Update file in Windows Azure CDN - cdn

I have blob storage and CDN endpoint, that store my static content.
Now I want to update app.js file, because it was modified, but when I write this file to blob, CDN still gives me old app.js file. How can I update my app.js file? Or I have to wait until my cache is not going to end?

Simply you can't update the cache object before its expiration.
From https://msdn.microsoft.com/en-us/library/azure/gg680303.aspx:
If you no longer wish to cache an object in the Azure Content Delivery Network (CDN), you can take one of the following steps:
For a Azure blob, you can delete the blob from the public container.
You can make the container private instead of public. See Restrict Access to Containers and Blobs for more information.
You can disable or delete the CDN endpoint using the Azure Management Portal.
You can modify your hosted service to no longer respond to requests for the object.
An object already cached in the CDN will remain cached until the time-to-live period for the object expires. When the time-to-live period expires, the CDN will check to see whether the CDN endpoint is still valid and the object still anonymously accessible. If it is not, then the object will no longer be cached.
No explicit "purge" tool is currently available for the Azure CDN.
Other workarounds include using either fake query strings or new file names, if possible. See here: https://stackoverflow.com/a/8773202/908336

Question was asked quite long ago. I just wanted to update on method that proved useful for me. Its recommended by Microsoft. Essentially you need to set up cache-control headers in your Blob Storage. You can set cache control header with value "public, max-age=3600". This will cache your file for about 1 hour.
https://azure.microsoft.com/en-us/documentation/articles/cdn-manage-expiration-of-blob-content/

The CDN is simple. When a request comes in, it fetches the content from the origin (in this case, blob storage), and then caches it for some time based on the Cache-Control header. It will keep delivering the same content until the cache expires.
There's no way to tell the CDN to expire something early.
Others may jump in with more helpful advice about how to deal with this (like query string parameters), but I just wanted to give a straightforward explanation of how the CDN's caching works.
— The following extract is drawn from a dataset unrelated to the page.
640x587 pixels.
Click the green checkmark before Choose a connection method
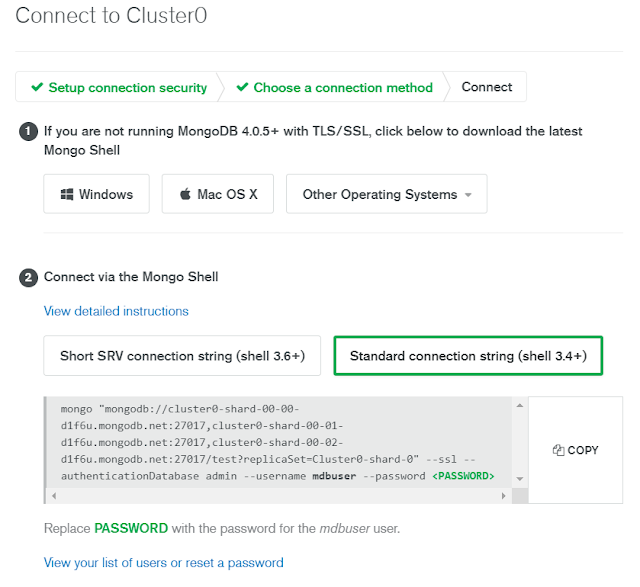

The only way to do this right this now is to contact Azure Support and they will in turn open a support ticket with Verizon EdgeCast to remove the file from the CDN and it will update at that point. This whole process takes about 8 hours on the basic Azure support plan. This isn't a good solution and I really hope they update this to where we can programmatically purge something from the CDN. This seems like a basic feature they are lacking. Your best bet I think right now is to enable querystring status and then update that querystring when you update. We do this for js files like so /js/custommix.js?version=1. Then we append a new version from our config when we need to update those.
http://azure.microsoft.com/en-us/blog/best-practices-for-the-windows-azure-content-delivery-network/
How can I purge or invalidate content in the Windows Azure CDN?
As of 1.4, no purge function is available. This feature is under development. The best freshness control is to set good cache expiration headers as described in this document and the Windows Azure CDN documentation on MSDN.
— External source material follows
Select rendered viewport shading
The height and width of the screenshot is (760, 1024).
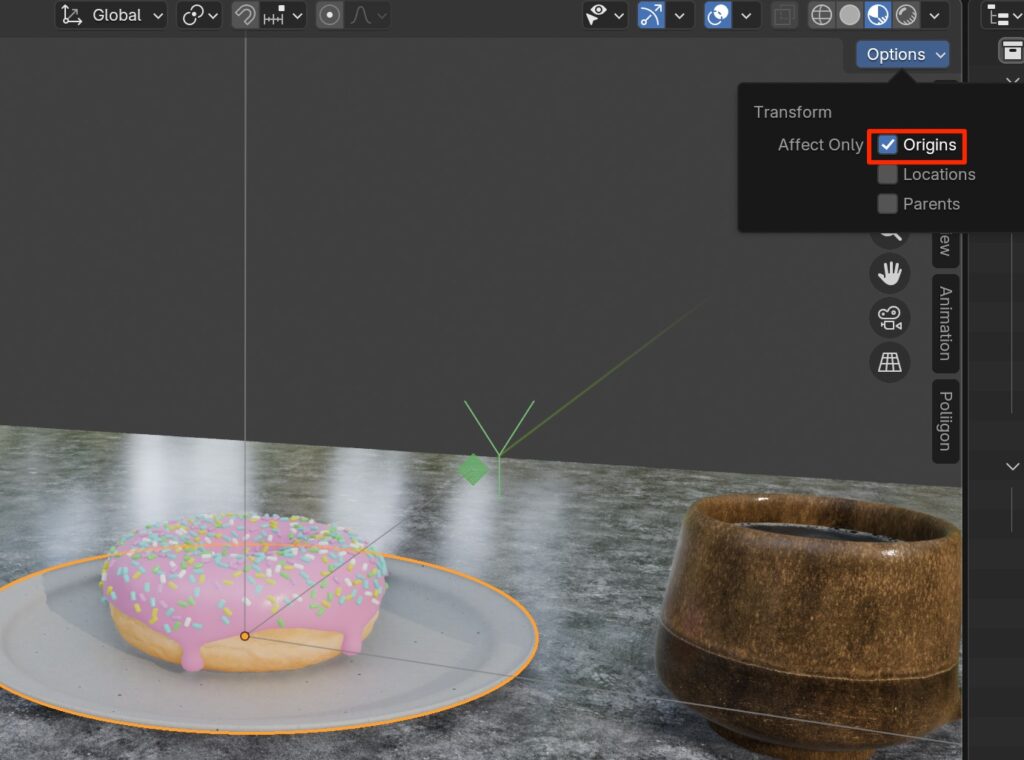coord(906,16)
You can purge the content from Azure new Management portal.

It appears the default expiration time is 7 days.
From: http://msdn.microsoft.com/en-us/library/azure/gg680306.aspx
Blobs that benefit the most from Azure CDN caching are those that are
accessed frequently during their time-to-live (TTL) period. A blob
stays in the cache for the TTL period and then is refreshed by the
blob service after that time is elapsed. Then the process repeats.
You have two options for controlling the TTL:
Do not set cache values thus using the default TTL of 7 days.
Explicitly set the x-ms-blob-cache-control property on a Put Blob, Put
Block List, or Set Blob Properties request, or use the Azure Managed
Library to set the BlobProperties.CacheControl property. Setting this
property sets the value of the Cache-Control header for the blob. The
value of the header or property should specify the appropriate value
in seconds. For example, to set the maximum caching period to one
year, you can specify the request header as x-ms-blob-cache-control:
public, max-age=31556926. For details on setting caching headers, see
the HTTP/1.1 specification.

Related

Difference between public, max-age and s-maxage

TLDR:
What is the difference between the Public, max-age=<VALUE> and
maxage=<VALUE>, s-maxage=<VALUE> cache-control syntax?
Question:
For one of my projects, I am looking to reduce the server load via the Cache-control http-header. This project is hosted as a serverless function on Vercel and calls GitHub's GraphQL API on the backend to retrieve GitHub user information. Both the Vercel API and GitHub API are rate limited, so I am looking for the best header to prevent these limits from being hit. To achieve this, I am currently using the following Cache-control header:
public, max-age=14400, stale-while-revalidate=86400
According to the Mozilla documentation, this header should keep both the private browser cache and server cache fresh for 4 hours, while the stale cache can be reused for 1 day while it revalidates on the server. Furthermore, since I am not using an authentication header, I should be able even to remove the Public keyword.
The Vercel cache documentation, however, recommends the following header:
maxage=0, s-maxage=14400, stale-while-revalidate=86400
Based on the Vercel documentation and this Stack Overflow question, I, therefore, think the following header is best suited for reducing both the Vercel and GitHub load:
maxage=14400, s-maxage=7200, stale-while-revalidate=86400
To my understanding, with this header, the cache will be fresh for 4 hours for individual users while the Vercel server refreshes the cache every 2 hours, and a stale cache can be reused for 1 day while it revalidates on the server.
As I am uncertain about the difference between the Public, max-age=<VALUE> and maxage=<VALUE>, s-maxage=<VALUE> syntax, I quickly wanted to double-check my understanding.
According to the Mozilla documentation, these two syntaxes should result in the same behaviour if the <VALUE> is equal between maxage and s-maxage properties. However, the Symfony documentation states that the s-maxage flag prohibits a cache from using a stale response in stale-if-error scenarios. My question is, therefore: What is the exact difference between these two syntaxes, and which one would you recommend for reducing the load on both the Vercel and GitHub api?
The Vercel-recommended cache headers are well-suited to minimizing the number of API calls:
Cache-Control: maxage=0, s-maxage=N
The s-maxage is used to control caching by the Vercel Edge Network, allowing it to serve cached responses rather than call the serverless function. As far as I know it does not have rate limits of its own.
Of course, you probably have other caching goals besides just reducing API calls. So you might want to use maxage as well to allow browser caching to reduce latency for your users.
It's also a good idea to use stale-while-revalidate, but note that this is just a mechanism to reduce latency. The revalidation still happens, so it won't have an effect on the number of API calls.
As for public, it means "that any cache MAY store the response, even if the response would normally be non-cacheable or cacheable only within a private cache". If your response is already cacheable by a public cache then this directive won't have any effect.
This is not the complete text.